F. Chevreuse was silent with astonishment.

"You probably do think so," Mr. Schöninger went on, in the same tone. "But whatever your opinion may be, you do not know. Crimes are committed from various motives and under various circumstances. Some are almost accidental. Neither is crime committed by the low and rude alone, nor by the bad alone. There is nothing in the character or circumstances of any man which would render it impossible that he should ever be guilty of a crime. I repeat, then, that you cannot be sure of my innocence; and, till it is proved, there can be no intercourse between us. I am willing to give you credit for a charitable impulse; but I do not want charity. I want justice!" His eyes flashed out, and his face began to redden again. Mr. Schöninger had not become cool by spending a night in jail.

F. Chevreuse did not stir, though he was in fact dismissed. Mr. Schöninger, seeing that his visitor did not sit, rose, and stood waiting to bow him out.

"I cannot go away and leave you so, in such a place!" the priest exclaimed after a moment, during which he seemed to have made an inner effort to go. "It is monstrous! Cannot you see that it is so? Why, last night we were like friends; and I insist that there is no reason why we should not be friends to-day."

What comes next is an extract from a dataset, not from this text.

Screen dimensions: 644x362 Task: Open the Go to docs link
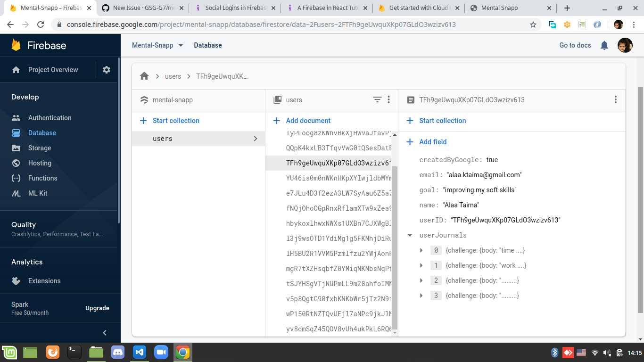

"What! Even if I should be guilty?" asked the prisoner in a low voice.

F. Chevreuse made a gesture of impatience, and was about to utter a still more impatient protest, when he met a look so cold, yet so thrilling with a significance he could not interpret, that he drew back involuntarily.

The Jew's face darkened. "Your convictions are, apparently, not so deep as you had supposed, sir," he said freezingly. "I am afraid you would find yourself disappointed as to the extent of confidence you would be able to repose in me. The sober second thought is best. Our paths are separate."

For the first time something like anger showed momentarily in the priest's face, and gave a certain sternness to the first words he spoke; but it was over in an instant. "You are quite right, sir!" he said. "It is impossible for me to go with you, unless I am met with entire frankness and confidence. If you choose that our paths shall be separate, I will not force myself on you; but we need not be antagonistic. Farewell!"

He turned and groped in the door-way for the passage-step, his own shadow being added to those which already wrapped the place in an obscurity almost like night. He saw the jailer in the long corridor before him, waiting to lock the door, and he had just found where to set his foot, when he felt a warm touch on his hand that still held by the stone door-way inside the cell. The touch was slight, but it was a caress, either a kiss or the quick pressure of a soft palm. He had hardly time to be fully aware of it before he stood in the corridor, and the jailer was locking the door behind him.